Knowing the position of your salary offer in the salary range will tell you the company’s evaluation of your ability to handle the position on your starting date.  If you receive an offer of $3000, in this example the minimum / entry-level of the salary range, and you believe you are coming on board with significant experience, knowledge, and skills to perform position duties beyond entry-level ability, then What you need to know to negotiate a higher salary

When you receive a position offer, it is important to know where your new salary is in the salary range for that position.  For example, your new offer is $4000 / month.  And the company’s salary range for your new position is $3000 to $5000 / month; your offer is at the midpoint of the salary range.  Midpoints of salary ranges are the market competitive pay point for you position.  So your offer assumes that you are fully capable of performing the position requirements with minimal training.  If your offer was $3000, the company assumes you have entry-level ability and you require significant training to perform the full range of the work.

Why is all this important?

knowing the offer’s point in the salary range will give you some leverage to negotiate a higher salary.

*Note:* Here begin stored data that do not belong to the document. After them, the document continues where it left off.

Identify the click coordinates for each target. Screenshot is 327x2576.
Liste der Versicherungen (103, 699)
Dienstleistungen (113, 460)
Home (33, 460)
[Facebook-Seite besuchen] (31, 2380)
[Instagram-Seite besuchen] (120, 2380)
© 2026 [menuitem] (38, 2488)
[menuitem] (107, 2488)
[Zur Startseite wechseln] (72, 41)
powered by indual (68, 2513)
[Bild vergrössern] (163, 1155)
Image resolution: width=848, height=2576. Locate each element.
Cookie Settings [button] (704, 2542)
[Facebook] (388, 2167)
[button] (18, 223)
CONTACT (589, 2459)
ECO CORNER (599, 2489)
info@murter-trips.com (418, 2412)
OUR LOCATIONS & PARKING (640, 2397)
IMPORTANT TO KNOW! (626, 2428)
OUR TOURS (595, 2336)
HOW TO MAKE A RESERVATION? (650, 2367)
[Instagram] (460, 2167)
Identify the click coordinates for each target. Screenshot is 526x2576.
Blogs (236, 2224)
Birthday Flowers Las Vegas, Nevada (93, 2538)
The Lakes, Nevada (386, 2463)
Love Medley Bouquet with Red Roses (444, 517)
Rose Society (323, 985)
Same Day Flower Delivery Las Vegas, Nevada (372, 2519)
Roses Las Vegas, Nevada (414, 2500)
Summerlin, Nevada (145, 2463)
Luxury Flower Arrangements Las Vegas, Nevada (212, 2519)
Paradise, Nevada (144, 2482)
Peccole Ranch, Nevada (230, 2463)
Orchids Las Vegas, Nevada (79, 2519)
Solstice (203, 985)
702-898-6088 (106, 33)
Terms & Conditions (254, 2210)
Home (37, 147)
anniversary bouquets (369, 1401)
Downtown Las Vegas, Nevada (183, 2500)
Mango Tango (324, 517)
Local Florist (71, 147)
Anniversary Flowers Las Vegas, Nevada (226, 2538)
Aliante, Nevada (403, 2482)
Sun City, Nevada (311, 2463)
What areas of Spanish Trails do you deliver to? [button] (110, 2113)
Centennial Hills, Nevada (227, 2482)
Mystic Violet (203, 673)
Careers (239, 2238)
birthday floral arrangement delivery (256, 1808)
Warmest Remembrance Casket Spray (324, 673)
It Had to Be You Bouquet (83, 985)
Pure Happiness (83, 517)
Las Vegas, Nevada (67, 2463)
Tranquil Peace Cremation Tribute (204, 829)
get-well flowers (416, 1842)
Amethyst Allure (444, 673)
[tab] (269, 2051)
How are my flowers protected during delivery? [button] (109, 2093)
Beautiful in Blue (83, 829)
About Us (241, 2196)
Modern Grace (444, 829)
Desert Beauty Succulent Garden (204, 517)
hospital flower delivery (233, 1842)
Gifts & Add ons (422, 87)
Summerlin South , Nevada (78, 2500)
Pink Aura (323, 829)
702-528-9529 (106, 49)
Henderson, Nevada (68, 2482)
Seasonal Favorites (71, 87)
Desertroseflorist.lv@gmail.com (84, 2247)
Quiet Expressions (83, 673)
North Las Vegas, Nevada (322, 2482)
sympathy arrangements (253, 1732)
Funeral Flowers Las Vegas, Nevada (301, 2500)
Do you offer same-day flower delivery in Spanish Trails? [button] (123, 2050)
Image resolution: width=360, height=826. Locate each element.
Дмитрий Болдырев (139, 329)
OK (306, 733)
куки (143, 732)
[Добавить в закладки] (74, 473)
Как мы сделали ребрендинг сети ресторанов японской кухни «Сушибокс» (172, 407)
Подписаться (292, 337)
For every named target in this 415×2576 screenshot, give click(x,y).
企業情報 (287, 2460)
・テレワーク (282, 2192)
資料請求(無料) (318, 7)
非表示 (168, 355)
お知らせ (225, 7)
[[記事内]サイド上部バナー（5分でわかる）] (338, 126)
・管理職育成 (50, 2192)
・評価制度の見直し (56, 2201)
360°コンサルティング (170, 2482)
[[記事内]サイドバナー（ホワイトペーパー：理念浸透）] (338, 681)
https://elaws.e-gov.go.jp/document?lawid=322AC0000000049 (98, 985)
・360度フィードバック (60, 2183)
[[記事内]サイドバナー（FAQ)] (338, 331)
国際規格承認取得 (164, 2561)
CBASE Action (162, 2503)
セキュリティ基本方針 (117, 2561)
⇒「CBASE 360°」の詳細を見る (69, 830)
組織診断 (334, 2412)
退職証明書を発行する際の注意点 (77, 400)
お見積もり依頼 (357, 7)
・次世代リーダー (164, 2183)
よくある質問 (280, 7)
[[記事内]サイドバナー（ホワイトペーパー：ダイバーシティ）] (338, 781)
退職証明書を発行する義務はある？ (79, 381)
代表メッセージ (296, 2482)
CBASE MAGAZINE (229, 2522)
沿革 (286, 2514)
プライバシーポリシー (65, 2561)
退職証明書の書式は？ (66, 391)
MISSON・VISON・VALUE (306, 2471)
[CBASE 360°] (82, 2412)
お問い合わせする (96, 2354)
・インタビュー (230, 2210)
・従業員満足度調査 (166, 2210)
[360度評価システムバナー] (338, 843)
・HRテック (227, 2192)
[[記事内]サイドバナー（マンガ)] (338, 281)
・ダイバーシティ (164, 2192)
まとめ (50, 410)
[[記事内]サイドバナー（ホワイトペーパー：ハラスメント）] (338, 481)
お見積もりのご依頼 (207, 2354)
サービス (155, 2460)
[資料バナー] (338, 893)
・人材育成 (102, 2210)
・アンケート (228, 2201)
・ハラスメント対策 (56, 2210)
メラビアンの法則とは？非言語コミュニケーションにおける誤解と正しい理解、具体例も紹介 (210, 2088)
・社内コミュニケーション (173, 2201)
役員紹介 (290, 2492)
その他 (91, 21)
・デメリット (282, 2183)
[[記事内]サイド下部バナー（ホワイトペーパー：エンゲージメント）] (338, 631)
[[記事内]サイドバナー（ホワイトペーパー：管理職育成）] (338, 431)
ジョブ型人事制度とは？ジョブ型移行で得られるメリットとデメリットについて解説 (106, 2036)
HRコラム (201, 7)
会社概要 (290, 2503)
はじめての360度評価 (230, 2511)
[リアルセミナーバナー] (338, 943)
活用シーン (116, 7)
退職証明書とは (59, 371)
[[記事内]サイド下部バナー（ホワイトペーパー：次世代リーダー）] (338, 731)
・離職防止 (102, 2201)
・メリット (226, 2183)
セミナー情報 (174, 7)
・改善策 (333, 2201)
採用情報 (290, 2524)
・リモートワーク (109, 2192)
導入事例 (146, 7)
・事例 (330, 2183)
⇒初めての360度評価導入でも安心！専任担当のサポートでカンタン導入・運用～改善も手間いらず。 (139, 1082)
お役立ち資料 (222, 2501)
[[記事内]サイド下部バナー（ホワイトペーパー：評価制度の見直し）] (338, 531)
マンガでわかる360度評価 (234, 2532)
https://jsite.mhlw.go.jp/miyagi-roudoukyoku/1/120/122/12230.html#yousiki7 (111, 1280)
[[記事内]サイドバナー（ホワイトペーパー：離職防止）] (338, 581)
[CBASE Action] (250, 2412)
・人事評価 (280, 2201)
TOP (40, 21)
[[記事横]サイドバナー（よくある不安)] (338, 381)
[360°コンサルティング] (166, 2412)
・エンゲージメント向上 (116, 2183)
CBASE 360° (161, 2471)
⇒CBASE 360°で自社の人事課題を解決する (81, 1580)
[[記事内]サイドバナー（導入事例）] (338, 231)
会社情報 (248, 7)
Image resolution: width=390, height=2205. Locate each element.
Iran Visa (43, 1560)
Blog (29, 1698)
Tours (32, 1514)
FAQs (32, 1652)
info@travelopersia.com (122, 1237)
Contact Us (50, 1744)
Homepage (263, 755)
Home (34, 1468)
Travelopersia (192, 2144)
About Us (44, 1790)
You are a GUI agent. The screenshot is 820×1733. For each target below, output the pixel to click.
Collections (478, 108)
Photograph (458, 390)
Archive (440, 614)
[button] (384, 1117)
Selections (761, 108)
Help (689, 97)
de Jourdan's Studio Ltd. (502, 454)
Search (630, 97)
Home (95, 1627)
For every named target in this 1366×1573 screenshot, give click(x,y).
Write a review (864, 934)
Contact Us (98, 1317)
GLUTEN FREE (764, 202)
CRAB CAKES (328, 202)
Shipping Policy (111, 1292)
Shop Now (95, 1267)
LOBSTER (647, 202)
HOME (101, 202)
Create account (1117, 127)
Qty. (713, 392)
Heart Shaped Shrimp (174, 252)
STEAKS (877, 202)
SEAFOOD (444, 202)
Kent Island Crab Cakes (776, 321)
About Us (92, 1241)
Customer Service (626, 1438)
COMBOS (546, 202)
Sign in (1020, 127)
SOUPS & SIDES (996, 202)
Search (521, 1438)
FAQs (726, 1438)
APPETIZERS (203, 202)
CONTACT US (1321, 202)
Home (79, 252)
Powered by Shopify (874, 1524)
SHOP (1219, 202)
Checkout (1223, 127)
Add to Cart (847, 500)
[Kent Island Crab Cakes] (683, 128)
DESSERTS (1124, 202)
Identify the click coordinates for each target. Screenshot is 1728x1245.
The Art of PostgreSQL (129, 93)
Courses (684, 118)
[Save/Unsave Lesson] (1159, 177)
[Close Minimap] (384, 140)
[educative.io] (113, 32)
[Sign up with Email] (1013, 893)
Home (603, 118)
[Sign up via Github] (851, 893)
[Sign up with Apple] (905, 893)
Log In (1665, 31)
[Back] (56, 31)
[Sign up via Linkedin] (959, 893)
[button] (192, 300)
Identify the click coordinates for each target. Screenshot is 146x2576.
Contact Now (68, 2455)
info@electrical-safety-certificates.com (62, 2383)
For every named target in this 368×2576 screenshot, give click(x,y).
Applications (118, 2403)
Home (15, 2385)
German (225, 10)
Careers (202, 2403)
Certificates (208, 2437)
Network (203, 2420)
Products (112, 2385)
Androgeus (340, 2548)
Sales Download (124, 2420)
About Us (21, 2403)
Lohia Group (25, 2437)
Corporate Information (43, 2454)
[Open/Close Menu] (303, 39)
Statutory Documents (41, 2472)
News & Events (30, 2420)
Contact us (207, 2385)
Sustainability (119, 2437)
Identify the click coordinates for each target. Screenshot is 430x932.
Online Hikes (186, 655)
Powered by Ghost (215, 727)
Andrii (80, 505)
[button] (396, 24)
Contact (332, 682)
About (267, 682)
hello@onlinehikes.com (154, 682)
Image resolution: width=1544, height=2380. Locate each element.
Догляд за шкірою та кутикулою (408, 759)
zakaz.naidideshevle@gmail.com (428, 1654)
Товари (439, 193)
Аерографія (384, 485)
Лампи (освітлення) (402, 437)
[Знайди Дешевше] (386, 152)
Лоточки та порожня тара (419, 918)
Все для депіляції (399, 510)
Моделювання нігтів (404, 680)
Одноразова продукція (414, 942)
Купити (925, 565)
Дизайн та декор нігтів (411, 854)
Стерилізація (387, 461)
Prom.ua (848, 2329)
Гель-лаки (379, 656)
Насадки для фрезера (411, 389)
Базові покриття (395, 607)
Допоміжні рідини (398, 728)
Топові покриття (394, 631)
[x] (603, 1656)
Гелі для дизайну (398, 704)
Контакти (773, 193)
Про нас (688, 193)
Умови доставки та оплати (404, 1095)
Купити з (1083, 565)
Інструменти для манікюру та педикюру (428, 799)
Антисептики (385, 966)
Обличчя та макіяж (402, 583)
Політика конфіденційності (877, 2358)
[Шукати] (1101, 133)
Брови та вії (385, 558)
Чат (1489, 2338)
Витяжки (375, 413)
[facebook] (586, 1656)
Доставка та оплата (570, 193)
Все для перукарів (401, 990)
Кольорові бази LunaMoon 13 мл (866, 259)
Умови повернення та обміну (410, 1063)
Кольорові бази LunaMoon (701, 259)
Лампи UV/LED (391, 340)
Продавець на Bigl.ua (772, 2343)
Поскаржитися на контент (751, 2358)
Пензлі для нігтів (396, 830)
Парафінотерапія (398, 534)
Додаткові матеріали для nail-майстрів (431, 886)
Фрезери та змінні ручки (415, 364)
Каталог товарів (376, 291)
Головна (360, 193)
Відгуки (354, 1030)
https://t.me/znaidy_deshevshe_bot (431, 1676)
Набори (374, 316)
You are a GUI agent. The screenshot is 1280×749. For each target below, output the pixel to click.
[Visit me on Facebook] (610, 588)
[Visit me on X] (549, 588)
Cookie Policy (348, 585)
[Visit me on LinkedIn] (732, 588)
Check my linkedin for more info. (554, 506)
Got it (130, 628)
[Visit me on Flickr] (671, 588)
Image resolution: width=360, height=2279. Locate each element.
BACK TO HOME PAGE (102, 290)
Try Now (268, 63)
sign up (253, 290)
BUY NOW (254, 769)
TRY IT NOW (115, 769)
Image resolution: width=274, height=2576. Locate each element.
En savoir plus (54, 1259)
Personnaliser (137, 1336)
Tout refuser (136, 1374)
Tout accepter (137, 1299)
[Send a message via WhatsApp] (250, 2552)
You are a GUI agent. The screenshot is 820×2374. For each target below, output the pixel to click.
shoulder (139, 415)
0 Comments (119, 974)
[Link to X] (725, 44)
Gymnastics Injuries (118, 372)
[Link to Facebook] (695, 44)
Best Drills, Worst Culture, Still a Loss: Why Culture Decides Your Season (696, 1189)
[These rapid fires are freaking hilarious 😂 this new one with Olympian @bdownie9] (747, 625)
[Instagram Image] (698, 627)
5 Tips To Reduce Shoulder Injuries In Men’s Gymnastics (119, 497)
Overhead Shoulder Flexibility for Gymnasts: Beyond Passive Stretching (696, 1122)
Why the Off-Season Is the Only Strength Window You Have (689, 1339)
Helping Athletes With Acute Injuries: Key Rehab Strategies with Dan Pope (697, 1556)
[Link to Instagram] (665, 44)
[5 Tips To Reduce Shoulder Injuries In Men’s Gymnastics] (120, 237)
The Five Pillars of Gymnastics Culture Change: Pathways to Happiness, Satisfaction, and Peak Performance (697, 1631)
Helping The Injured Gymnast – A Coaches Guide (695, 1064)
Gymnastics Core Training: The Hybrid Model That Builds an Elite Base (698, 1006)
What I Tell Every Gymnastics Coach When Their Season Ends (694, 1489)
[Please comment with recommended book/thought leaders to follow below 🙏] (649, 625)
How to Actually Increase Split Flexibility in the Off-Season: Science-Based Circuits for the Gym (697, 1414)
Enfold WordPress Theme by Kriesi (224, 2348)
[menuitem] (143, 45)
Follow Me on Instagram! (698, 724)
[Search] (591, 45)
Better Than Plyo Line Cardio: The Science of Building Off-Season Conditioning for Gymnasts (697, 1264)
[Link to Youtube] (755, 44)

This applies to your current salary with your present company.  You salary’s position in the salary range is indicative of the company’s evaluation of your ability to do the job, based on your skills, knowledge AND performance of job duties and responsibilities.

Creating a compensation structure is an involved, technical, and analytical process.  It is not uncommon for companies to utilize consulting firms and/or consulting firm research to develop and maintain compensation structures relative to the market for their specific industries.

Here is an example of a salary structure used across multiple functions. The salary ranges shown are annual salaries.Salary ranges across functions

Generally, the following is the process companies or their consultants use to establish a structure:

Step 1: Determine the organization’s compensation philosophy, for example the midpoint of the salary range is the market competitive pay point.

Step 2: Conduct a job analysis to define position duties and responsibilities

Step 3: Group positions into job families

Step 4: Rank positions within job families.

Step 5: Conduct market research to determine the position’s competitive pay point (midpoint of the salary range)

Step 6: Create job grades

Step 7: Create a salary range based on research.  For example:

The formulas for a 30 percent range using the midpoint as the base are:

Maximum = Midpoint x 1.15                           Minimum = Midpoint x 0.85

Based on competitive data, ranges can vary in the percentages companies use to define Minimums and Maximums.